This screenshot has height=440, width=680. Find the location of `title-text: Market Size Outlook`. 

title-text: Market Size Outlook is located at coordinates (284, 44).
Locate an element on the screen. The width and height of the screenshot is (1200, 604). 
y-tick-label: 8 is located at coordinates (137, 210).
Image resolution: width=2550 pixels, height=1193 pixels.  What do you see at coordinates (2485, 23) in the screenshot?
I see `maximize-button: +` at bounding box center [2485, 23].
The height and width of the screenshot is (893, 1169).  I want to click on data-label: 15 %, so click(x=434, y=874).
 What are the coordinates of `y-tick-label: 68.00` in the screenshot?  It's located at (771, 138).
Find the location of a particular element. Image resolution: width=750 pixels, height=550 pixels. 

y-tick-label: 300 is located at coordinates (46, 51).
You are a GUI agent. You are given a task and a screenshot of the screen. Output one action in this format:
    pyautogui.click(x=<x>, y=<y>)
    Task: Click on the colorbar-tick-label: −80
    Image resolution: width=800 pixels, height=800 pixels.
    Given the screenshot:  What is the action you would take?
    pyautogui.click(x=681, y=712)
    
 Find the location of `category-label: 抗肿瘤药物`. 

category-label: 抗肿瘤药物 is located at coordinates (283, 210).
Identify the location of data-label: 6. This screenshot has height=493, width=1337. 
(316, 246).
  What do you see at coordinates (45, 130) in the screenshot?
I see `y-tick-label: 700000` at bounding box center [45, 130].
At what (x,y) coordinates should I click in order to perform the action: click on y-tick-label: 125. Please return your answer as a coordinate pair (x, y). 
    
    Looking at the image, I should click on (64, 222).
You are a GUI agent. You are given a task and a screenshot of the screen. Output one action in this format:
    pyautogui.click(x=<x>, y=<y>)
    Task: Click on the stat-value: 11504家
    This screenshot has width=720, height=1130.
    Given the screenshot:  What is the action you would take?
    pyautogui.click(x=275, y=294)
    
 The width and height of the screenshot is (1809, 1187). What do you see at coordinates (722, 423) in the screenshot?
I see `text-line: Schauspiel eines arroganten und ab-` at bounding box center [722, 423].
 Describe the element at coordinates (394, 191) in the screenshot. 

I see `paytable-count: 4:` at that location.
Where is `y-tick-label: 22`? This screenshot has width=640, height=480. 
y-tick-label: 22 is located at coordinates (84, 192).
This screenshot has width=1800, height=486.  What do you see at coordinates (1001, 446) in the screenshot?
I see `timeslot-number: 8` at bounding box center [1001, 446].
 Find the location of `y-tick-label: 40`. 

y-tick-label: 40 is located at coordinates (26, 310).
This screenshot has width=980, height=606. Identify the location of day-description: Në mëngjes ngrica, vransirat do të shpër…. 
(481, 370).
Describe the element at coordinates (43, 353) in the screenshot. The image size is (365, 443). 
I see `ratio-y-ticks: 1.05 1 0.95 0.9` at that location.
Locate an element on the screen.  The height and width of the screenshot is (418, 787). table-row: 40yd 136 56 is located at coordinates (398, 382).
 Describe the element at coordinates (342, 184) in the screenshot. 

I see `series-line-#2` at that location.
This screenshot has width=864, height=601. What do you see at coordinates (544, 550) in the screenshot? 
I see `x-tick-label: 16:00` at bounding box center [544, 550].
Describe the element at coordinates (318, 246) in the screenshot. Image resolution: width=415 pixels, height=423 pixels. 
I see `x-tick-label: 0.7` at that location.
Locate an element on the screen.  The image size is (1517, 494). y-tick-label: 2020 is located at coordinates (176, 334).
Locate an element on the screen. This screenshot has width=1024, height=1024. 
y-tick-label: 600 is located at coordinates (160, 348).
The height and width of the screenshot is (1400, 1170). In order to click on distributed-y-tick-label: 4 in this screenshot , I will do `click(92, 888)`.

Your goal. Rewrite the listing above with every occurrence of "GUI agent" changed to "UI automation agent". Leave the rest of the text as it is.

Exercise answer.
This screenshot has height=440, width=680. Find the location of `title-text: Market Size Outlook`. 

title-text: Market Size Outlook is located at coordinates (284, 44).
Locate an element on the screen. The width and height of the screenshot is (1200, 604). 
y-tick-label: 8 is located at coordinates (137, 210).
Image resolution: width=2550 pixels, height=1193 pixels.  What do you see at coordinates (2485, 23) in the screenshot?
I see `maximize-button: +` at bounding box center [2485, 23].
The height and width of the screenshot is (893, 1169).  I want to click on data-label: 15 %, so click(x=434, y=874).
 What are the coordinates of `y-tick-label: 68.00` in the screenshot?  It's located at (771, 138).
Find the location of a particular element. Image resolution: width=750 pixels, height=550 pixels. 

y-tick-label: 300 is located at coordinates (46, 51).
You are a UI automation agent. You are given a task and a screenshot of the screen. Output one action in this format:
    pyautogui.click(x=<x>, y=<y>)
    Task: Click on the colorbar-tick-label: −80
    Image resolution: width=800 pixels, height=800 pixels.
    Given the screenshot:  What is the action you would take?
    pyautogui.click(x=681, y=712)
    
 Find the location of `category-label: 抗肿瘤药物`. 

category-label: 抗肿瘤药物 is located at coordinates (283, 210).
Identify the location of data-label: 6. This screenshot has height=493, width=1337. 
(316, 246).
  What do you see at coordinates (45, 130) in the screenshot?
I see `y-tick-label: 700000` at bounding box center [45, 130].
At what (x,y) coordinates should I click in order to perform the action: click on y-tick-label: 125. Please return your answer as a coordinate pair (x, y). 
    
    Looking at the image, I should click on (64, 222).
You are a UI automation agent. You are given a task and a screenshot of the screen. Output one action in this format:
    pyautogui.click(x=<x>, y=<y>)
    Task: Click on the stat-value: 11504家
    This screenshot has width=720, height=1130.
    Given the screenshot:  What is the action you would take?
    pyautogui.click(x=275, y=294)
    
 The width and height of the screenshot is (1809, 1187). What do you see at coordinates (722, 423) in the screenshot?
I see `text-line: Schauspiel eines arroganten und ab-` at bounding box center [722, 423].
 Describe the element at coordinates (394, 191) in the screenshot. 

I see `paytable-count: 4:` at that location.
Where is `y-tick-label: 22`? This screenshot has width=640, height=480. 
y-tick-label: 22 is located at coordinates (84, 192).
This screenshot has width=1800, height=486.  What do you see at coordinates (1001, 446) in the screenshot?
I see `timeslot-number: 8` at bounding box center [1001, 446].
 Find the location of `y-tick-label: 40`. 

y-tick-label: 40 is located at coordinates (26, 310).
This screenshot has width=980, height=606. Identify the location of day-description: Në mëngjes ngrica, vransirat do të shpër…. 
(481, 370).
Describe the element at coordinates (43, 353) in the screenshot. The image size is (365, 443). 
I see `ratio-y-ticks: 1.05 1 0.95 0.9` at that location.
Locate an element on the screen.  The height and width of the screenshot is (418, 787). table-row: 40yd 136 56 is located at coordinates (398, 382).
 Describe the element at coordinates (342, 184) in the screenshot. 

I see `series-line-#2` at that location.
This screenshot has width=864, height=601. What do you see at coordinates (544, 550) in the screenshot? 
I see `x-tick-label: 16:00` at bounding box center [544, 550].
Describe the element at coordinates (318, 246) in the screenshot. Image resolution: width=415 pixels, height=423 pixels. 
I see `x-tick-label: 0.7` at that location.
Locate an element on the screen.  The image size is (1517, 494). y-tick-label: 2020 is located at coordinates (176, 334).
Locate an element on the screen. This screenshot has width=1024, height=1024. 
y-tick-label: 600 is located at coordinates (160, 348).
The height and width of the screenshot is (1400, 1170). In order to click on distributed-y-tick-label: 4 in this screenshot , I will do `click(92, 888)`.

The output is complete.